Karin Zickermann, manager for marketing and standards at Golden Bridge, said GBT encouraged the convergence of WIMS with a proposal known as WCDMA/NA developed by T1, a committee accredited by the American National Standards Institute and supported by the Alliance for Telecommunications Industry Solutions.
By January, AT&T Labs, Ericsson Inc., Golden Bridge and several other participants in the standardization process developed the new consensus proposal known as Wideband Packet-CDMA.
“W-CDMA could have been many things, but the reason it was a U.S. proposal is that, at the end of the day, friends and foes alike agreed it was a high-performance technology that withstood the scrutiny,” Parsa said.
W-CDMA is an evolution from GSM networks.

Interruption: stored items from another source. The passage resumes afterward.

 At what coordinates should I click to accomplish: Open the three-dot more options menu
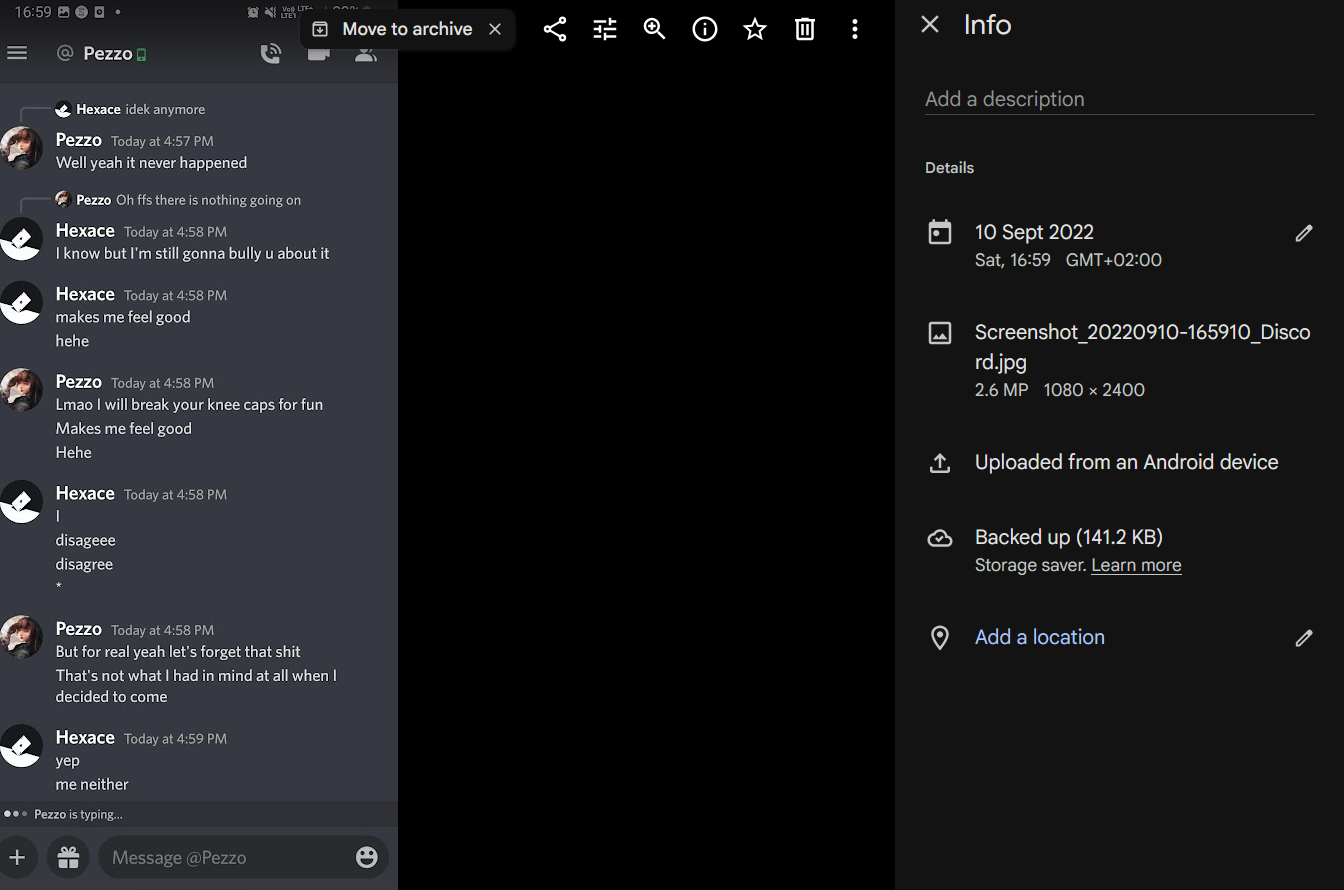point(855,30)
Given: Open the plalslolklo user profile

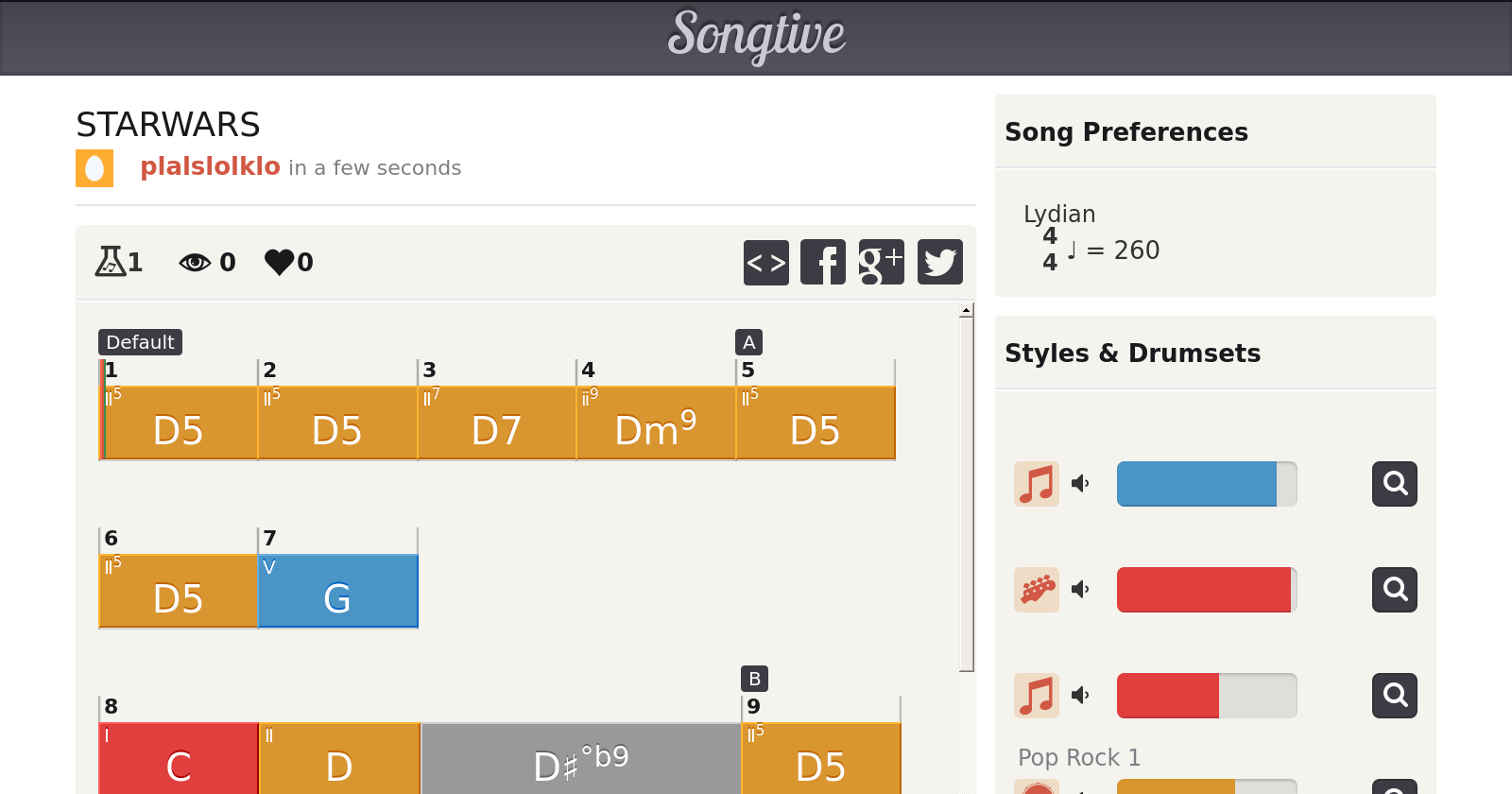Looking at the screenshot, I should click(210, 167).
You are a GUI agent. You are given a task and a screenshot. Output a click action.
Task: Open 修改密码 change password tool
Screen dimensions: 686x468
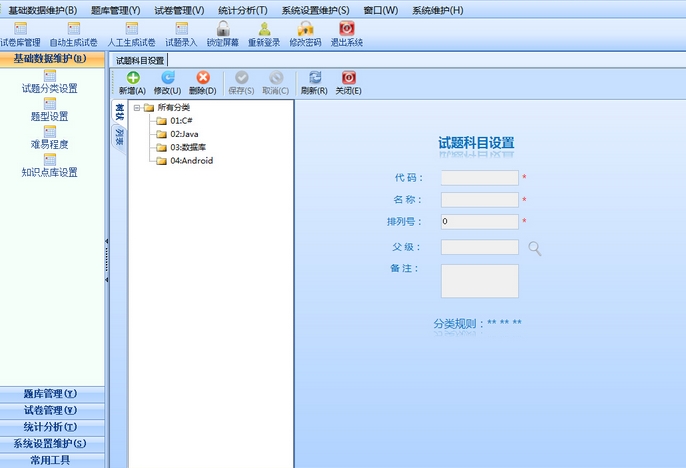(305, 29)
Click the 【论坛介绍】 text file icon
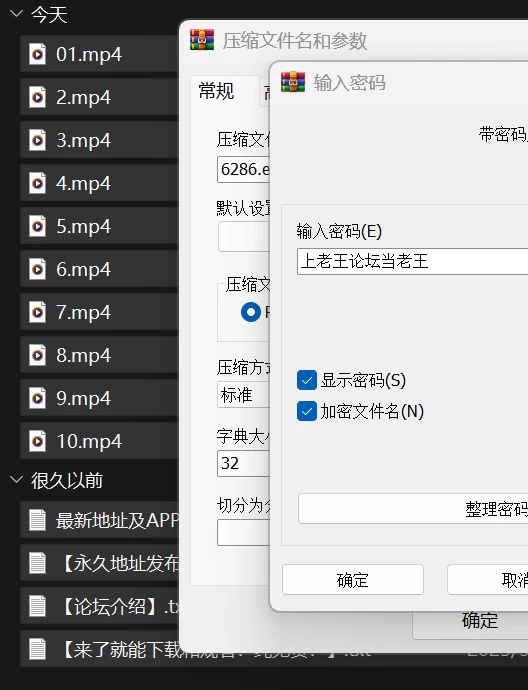Screen dimensions: 528x690 click(x=37, y=606)

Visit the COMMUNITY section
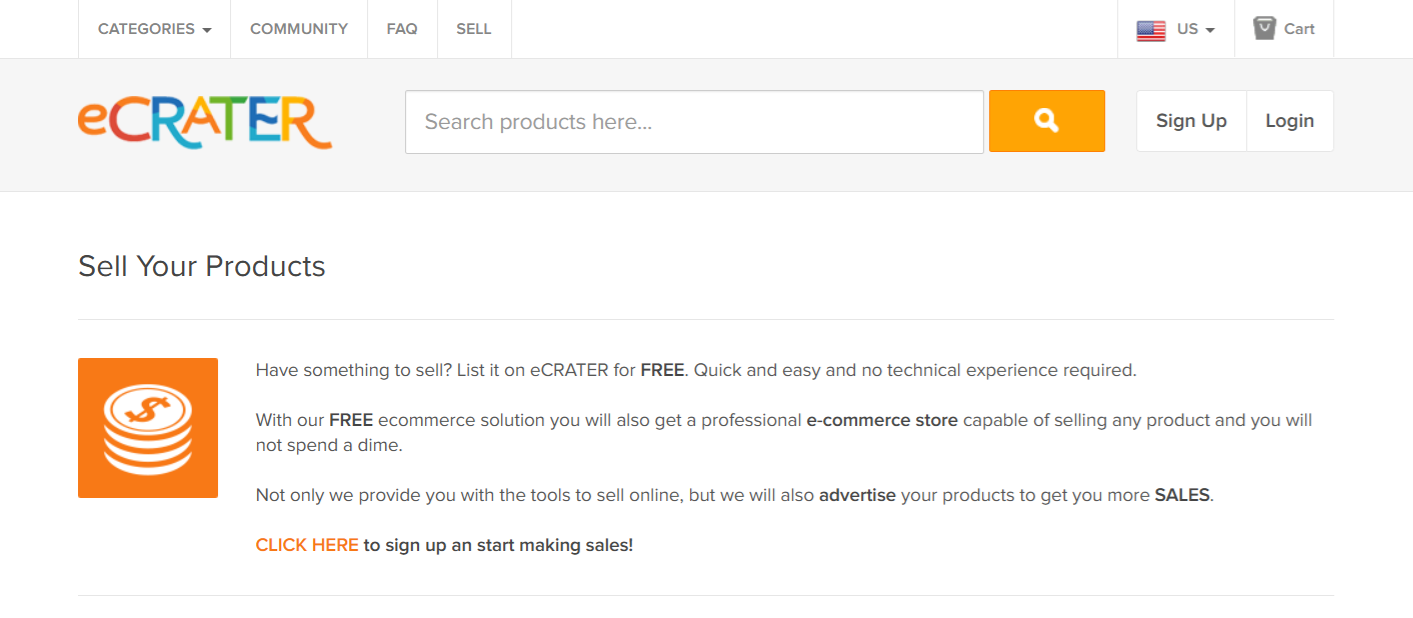[298, 28]
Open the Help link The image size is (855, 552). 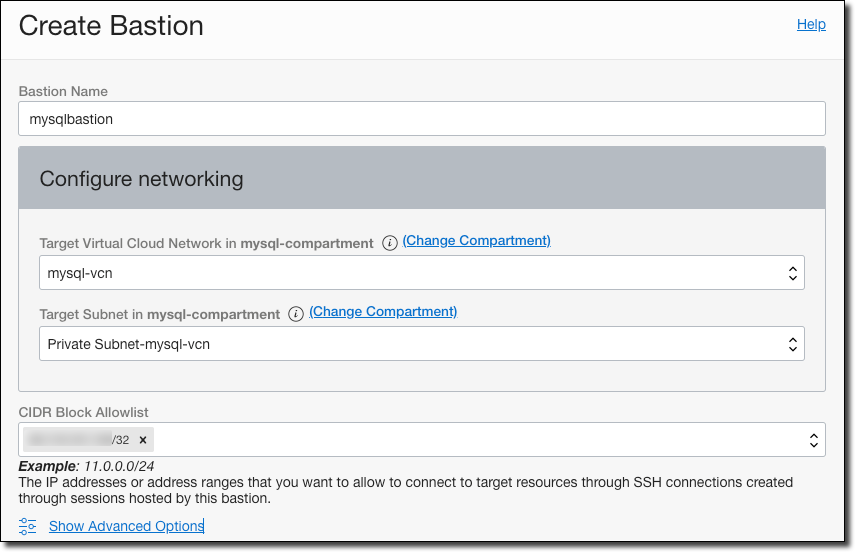[811, 24]
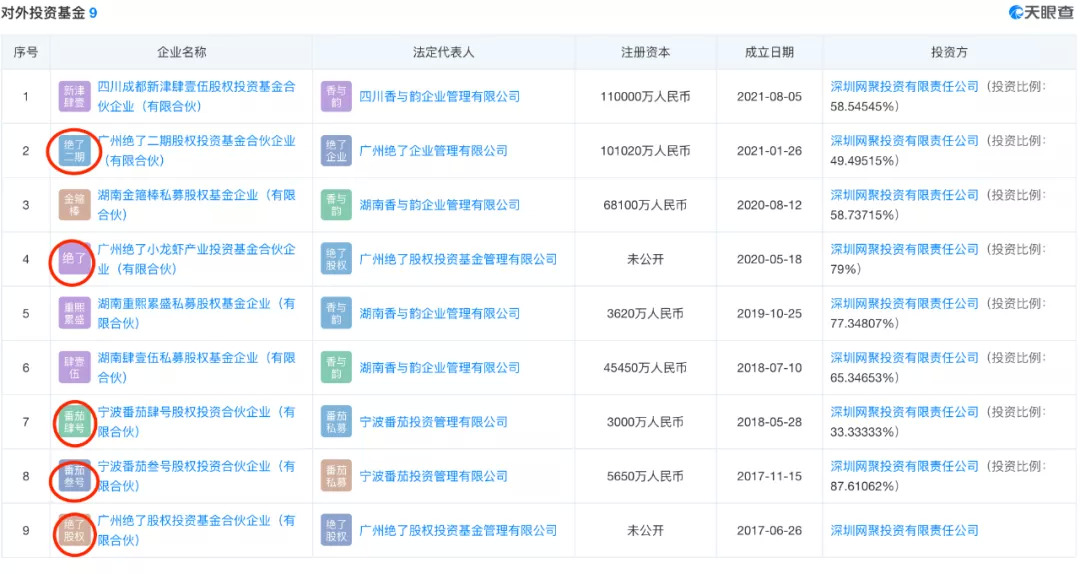Open 广州绝了企业管理有限公司 link

point(433,151)
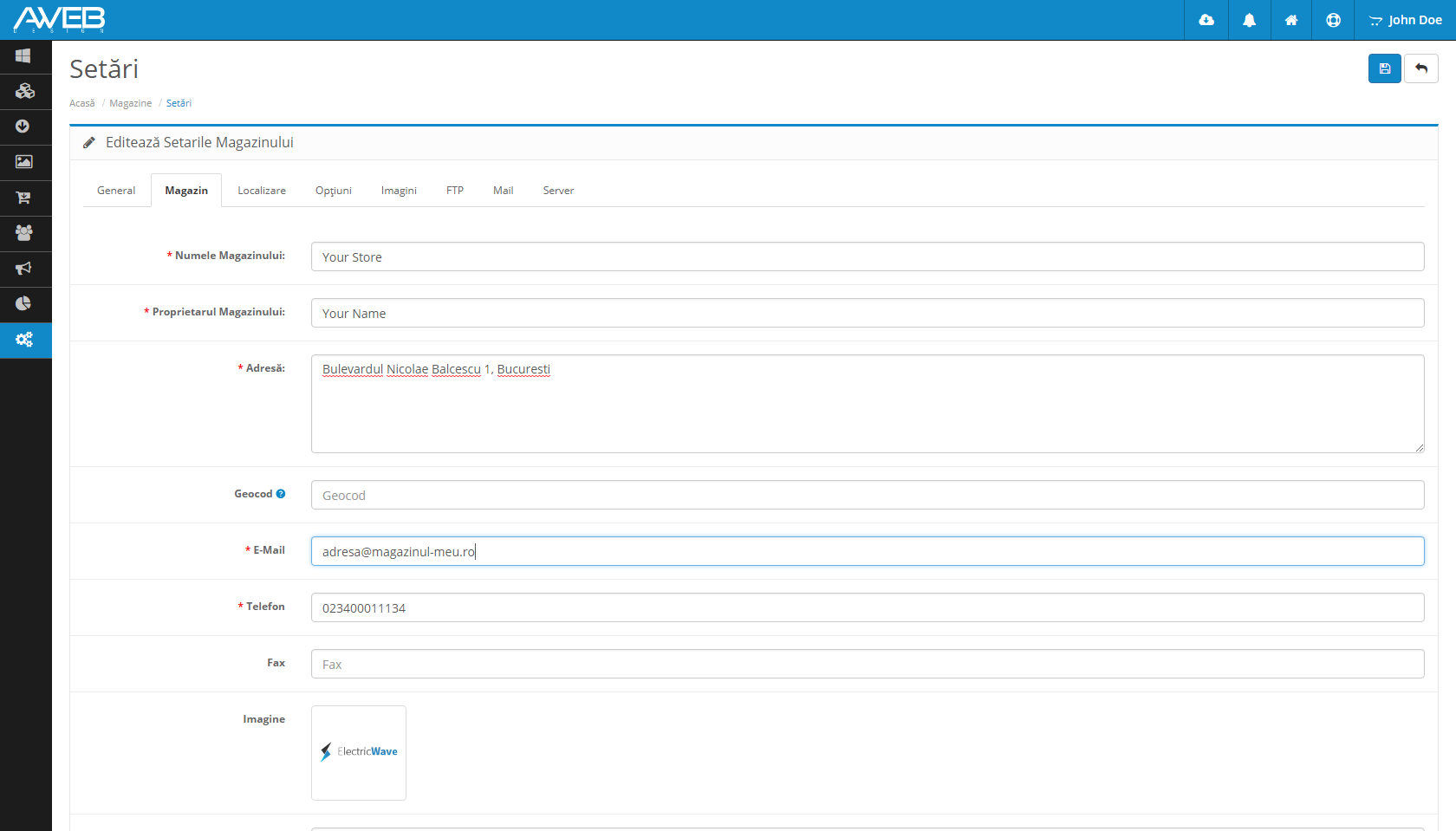Open the Server tab
This screenshot has height=831, width=1456.
click(x=558, y=191)
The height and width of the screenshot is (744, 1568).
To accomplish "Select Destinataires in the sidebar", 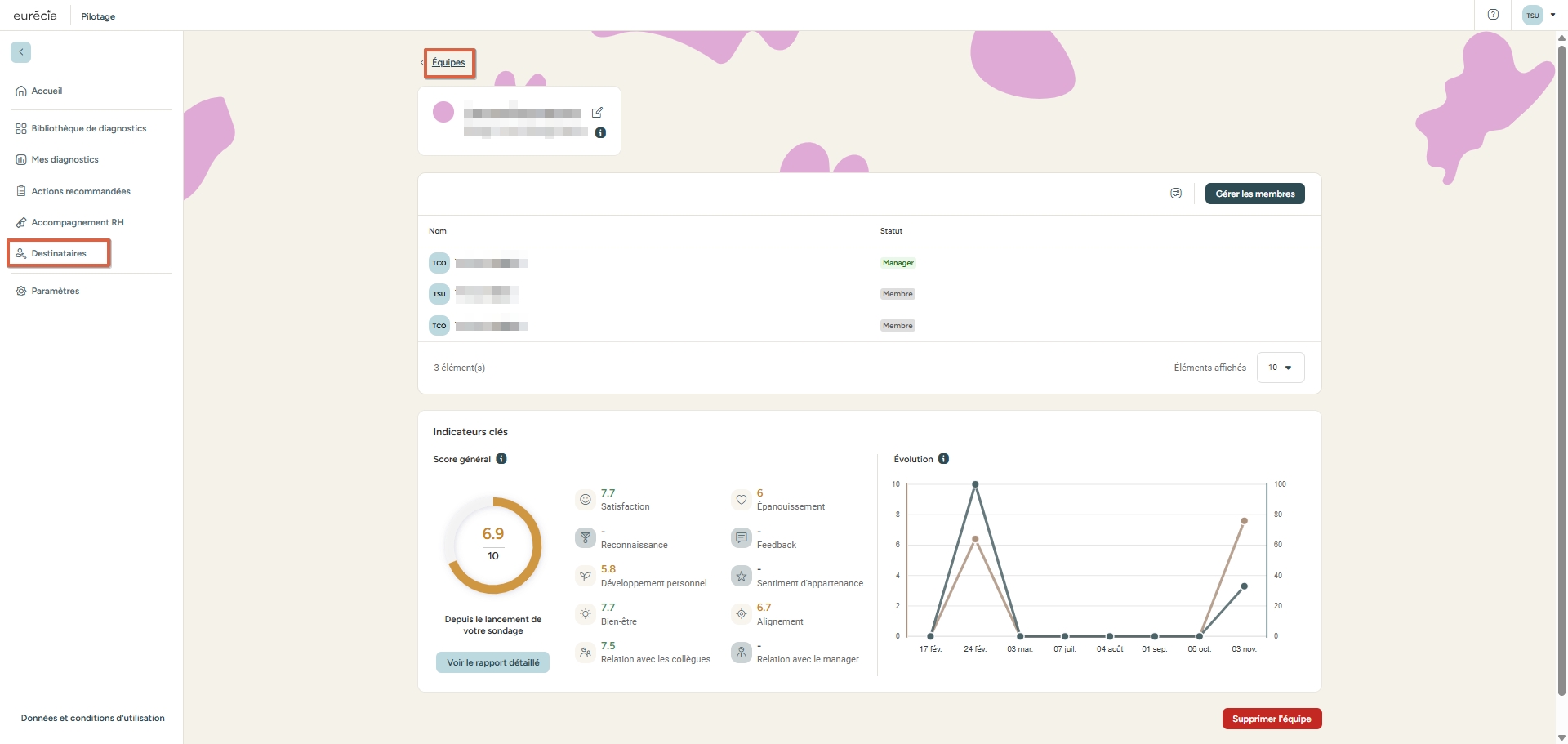I will coord(59,253).
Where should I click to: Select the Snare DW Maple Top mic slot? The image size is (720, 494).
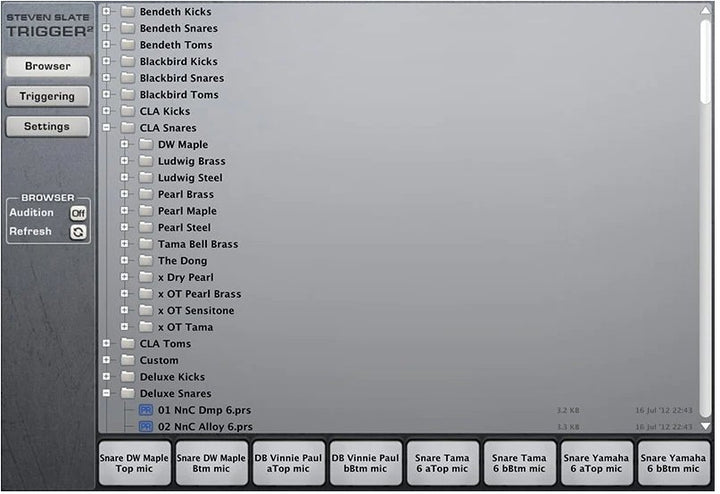tap(133, 463)
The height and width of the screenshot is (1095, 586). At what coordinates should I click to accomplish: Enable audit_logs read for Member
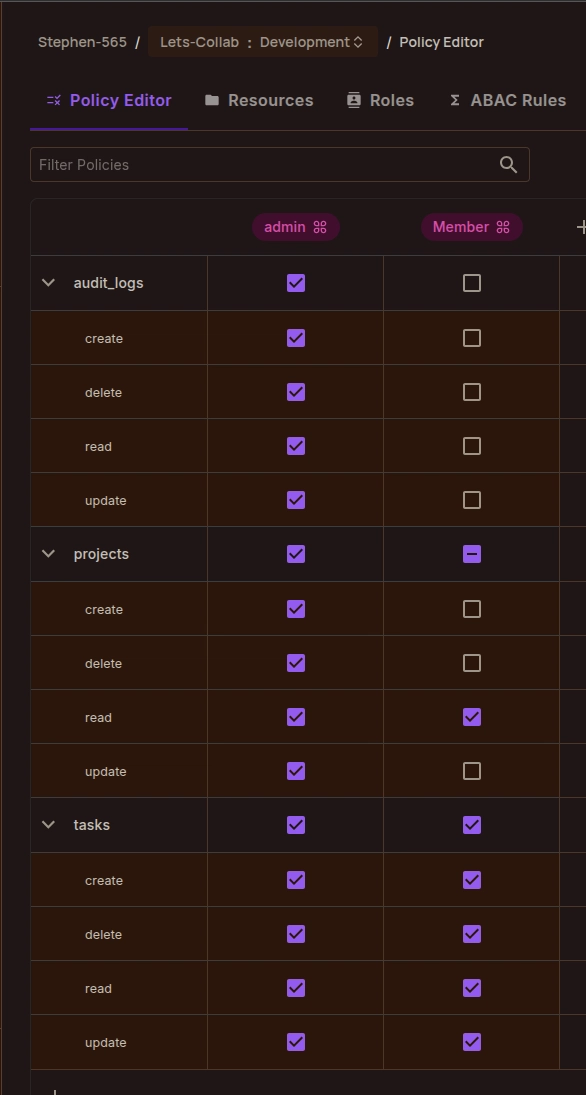tap(472, 446)
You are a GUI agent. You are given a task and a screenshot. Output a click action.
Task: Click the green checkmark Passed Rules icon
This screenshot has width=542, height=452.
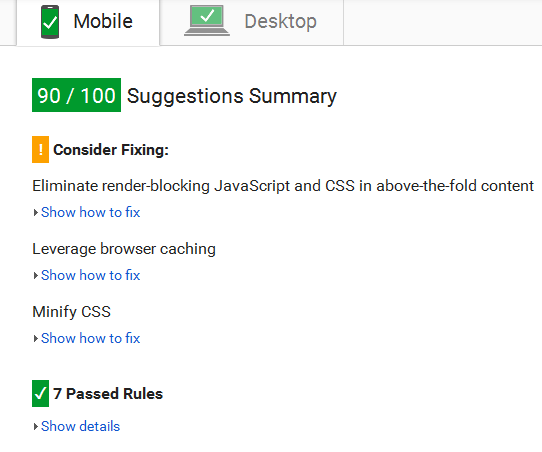(40, 394)
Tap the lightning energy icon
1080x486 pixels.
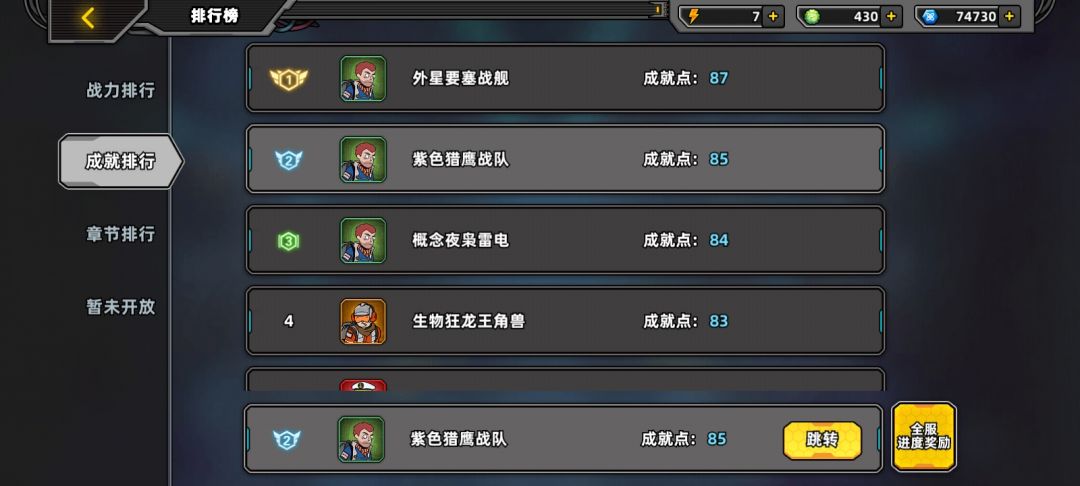click(x=693, y=17)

For those cellular networks based on Interim Standard-41, carriers that deploy EDGE as a 2.5-generation transition “can probably graft GSM aspects onto the network backbone,” Parsa said.
“The [Interim Standard] 136 people (using Time Division Multiple Access technology), can take in W-CDMA after they take in EDGE.”
GBT, which has worked with AT&T Labs in New Jersey for several years on various projects related to packet data, has signed licensing agreements with AT&T and several other companies so far to provide access to its CPCH patents and technical knowledge.
Plans call for ITU to complete the standard in December and the entire specification should be released in March, Zickermann said.
The ITU task group was meeting from Oct. 25 through Nov. 5 in Helsinki. “The purpose of the meeting is to complete Release 99 of the IMT-2000 radio interface specifications so that products can be available in time for the initial launch of IMT-2000 services in 2001,” according to the ITU.